Fund managers operating SIV compliant funds should take note of key changes from 1 July 2021.
Changes to the Significant Investor Visa regime came into effect 1 July 2021
The Australian government has made changes to the Significant Investor Visa (SIV) regime that have expanded the visa streams that will be required to maintain complying investments, reduced the investment period and adjusted investment allocations away from balancing investments towards venture capital and growth private equity investments. The changes took effect on 1 July 2021.
Background to the changes
On 19 May 2021, the Minister for Immigration, Citizenship, Migrant Services and Multicultural Affairs outlined changes to the SIV regime to come into effect from 1 July 2021. These changes followed announcements made by the Former Acting Minister for Immigration, Citizenship, Migrant Services and Multicultural Affairs on 17 December 2020 and the Department of Home Affairs’ review of the Business Innovation and Investment program and the complying investment framework.
On 1 July 2021, the Migration Regulations 1994 (Cth) was amended and Migration (Complying Investments) Amendment Instrument (LIN 21/041) 2021 amended Migration (IMMI 15/100: Complying Investments) Instrument 2015.
What do fund managers need to know?
The changes that took effect on 1 July 2021 include the following matters of interest to fund managers:
- Complying Investment Framework to extend to Investor visas
The complying investment framework now extends beyond SIV to the ‘Investor visa’ (IV). IV holders will be required to maintain an investment of $2.5 million in complying investments. In comparison, the investment requirement of SIV holders will remain at $5 million.
- Changes to investment allocation
For applicants after 1 July 2021, the venture capital and private equity component has increased from 10% to 20% of the investment amount. The investment allocation for emerging companies remains at 30%, while the balancing investment allocation has reduced from 60% to 50%.
For new SIV holders, this means that they must maintain a minimum of $1 million in venture capital and private equity investments and the amount available for investment in balancing investments will reduce to $2.5 million per SIV holder. The investment requirements of existing SIV holders and applicants before 1 July 2021 remain unchanged.
- Shorter investment period
New SIV holders will be eligible to apply for permanent residence if they meet the qualification requirements after three years, which is a year quicker than the old qualification period of four years. The SIV will now be valid for five years, which gives SIV holders additional time to meet the requirements.
- Requirement to provide annual independent audit reports
From FY21-22, fund managers of emerging company investments and balancing investments will also be required to conduct an annual audit.
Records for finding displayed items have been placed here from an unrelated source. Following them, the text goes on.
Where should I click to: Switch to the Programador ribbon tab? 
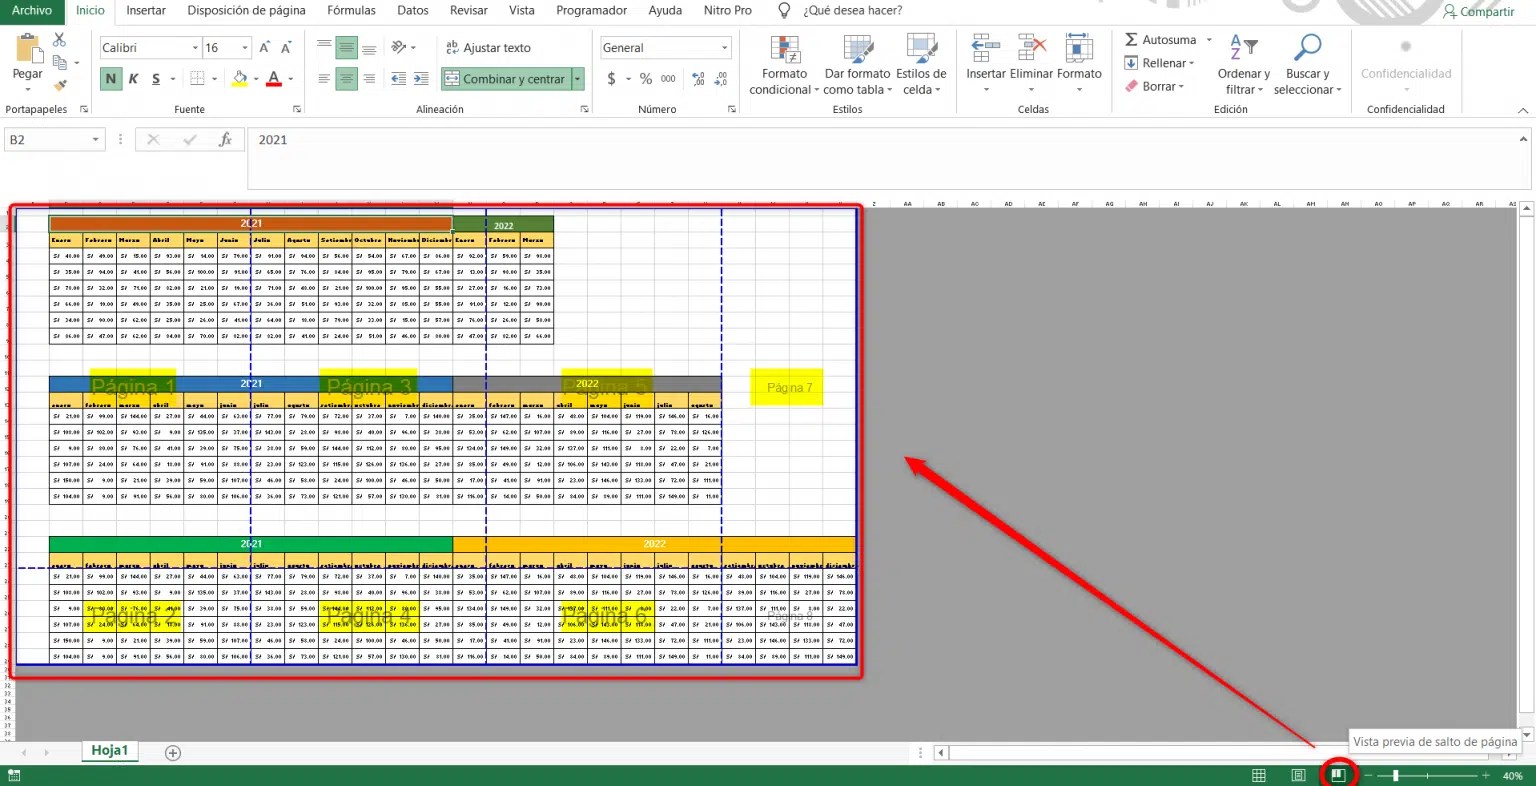click(x=591, y=11)
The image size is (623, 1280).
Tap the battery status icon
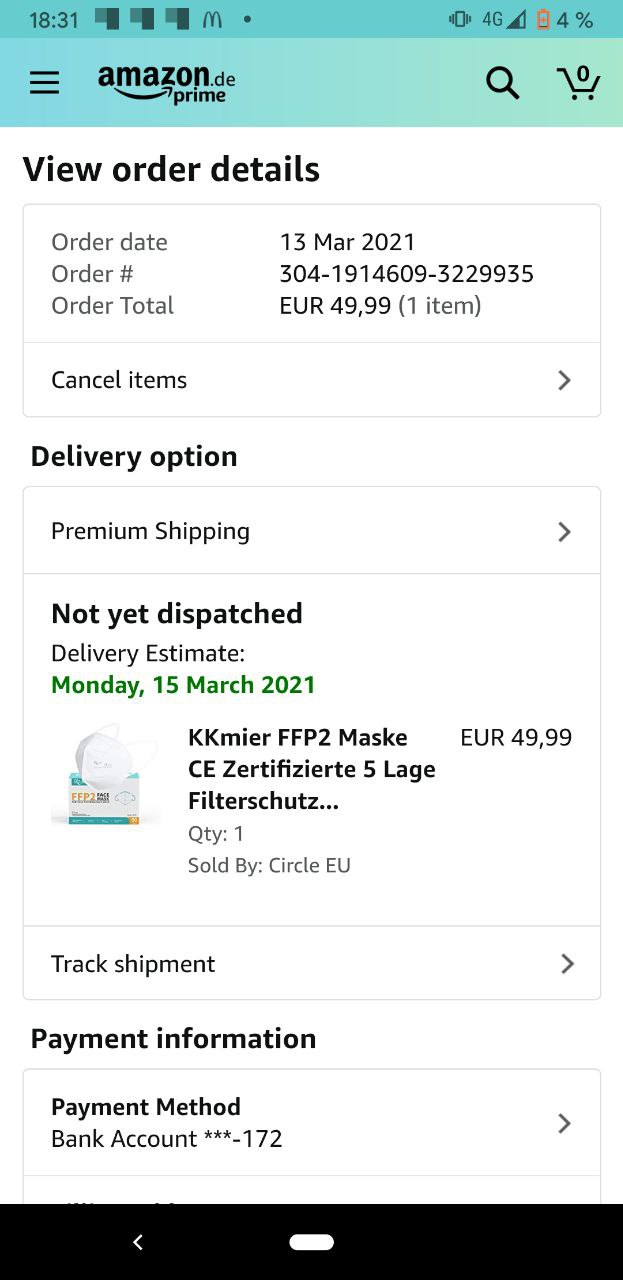tap(544, 20)
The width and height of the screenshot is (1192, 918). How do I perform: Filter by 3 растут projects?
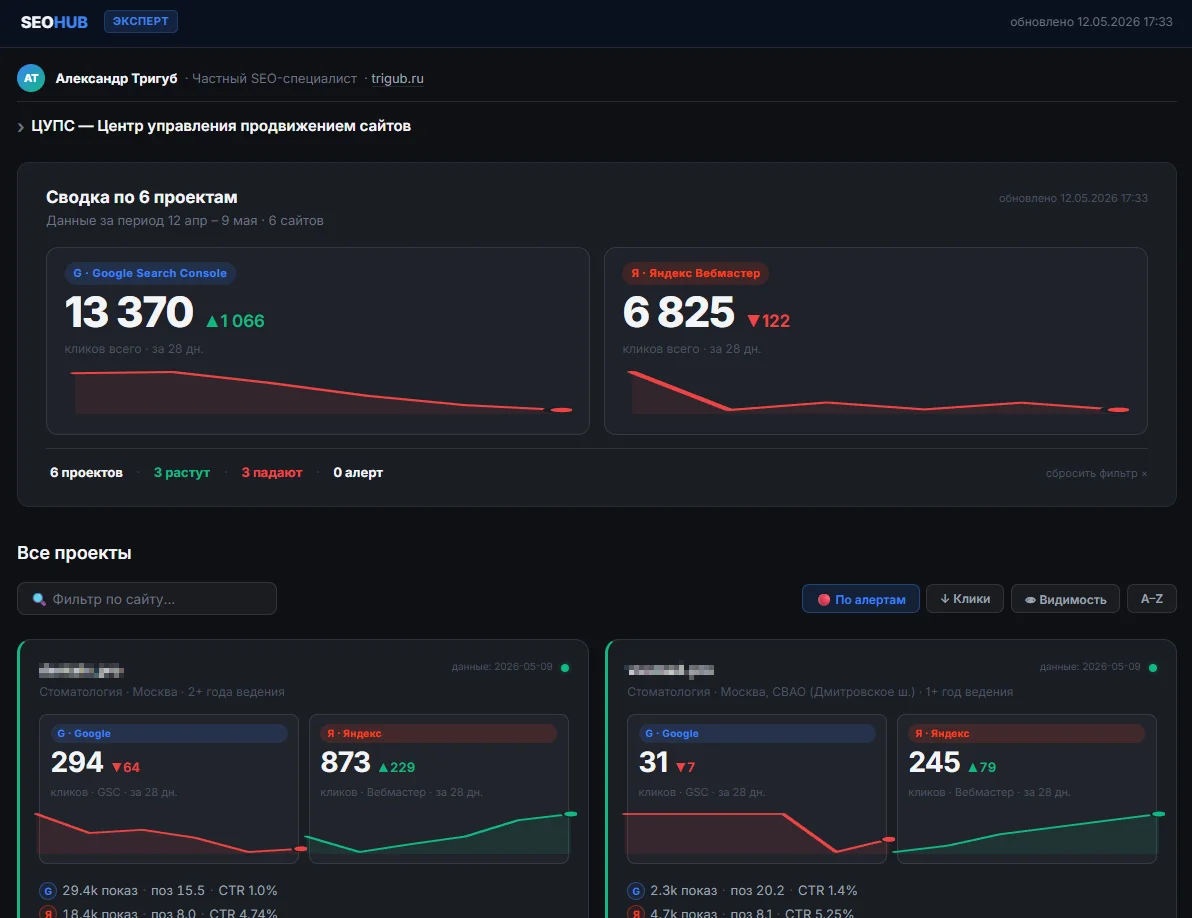182,473
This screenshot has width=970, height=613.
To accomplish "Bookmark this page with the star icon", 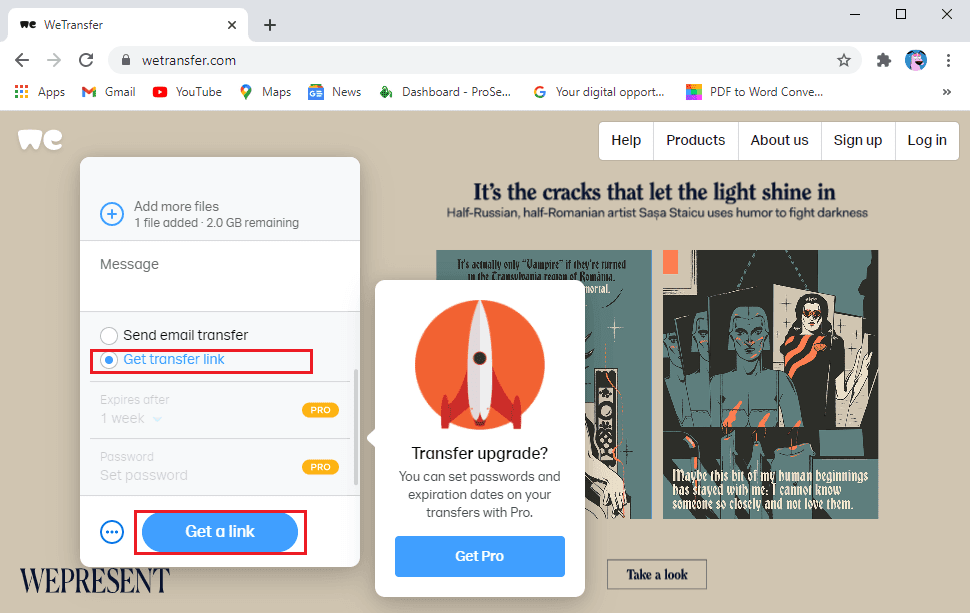I will pos(844,60).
A copy of the annual audit will need to be provided to IV and SIV holders, so they can attach it to their visa applications.
- Clarification in relation to use of fund of funds, emerging companies and derivatives
The SIV Instrument now clarifies that:
- a fund of funds must itself be a managed investment fund for the purposes of the SIV regime;
- venture capital and private equity investments may be held through fund of funds and investor directed portfolio services;
- derivatives which are designed to materially reduce or completely eliminate the exposure of an investor to the risk of loss from changes in the market price of an emerging companies investment are not permitted; and
- emerging companies which in turn invest in companies which do not meet the market capitalisation requirements for emerging companies are not permitted. For example, a small exchange traded fund which invests in the securities of large capitalised companies is not permitted.
SIV and IV holders will also be required to enter into venture capital and private equity investment fund agreements within 6 months of the grant of the visa (which is earlier than the 12 months timing under the old rules).
The contents of this publication are for reference purposes only and may not be current as at the date of accessing this publication. They do not constitute legal advice and should not be relied upon as such. Specific legal advice about your specific circumstances should always be sought separately before taking any action based on this publication.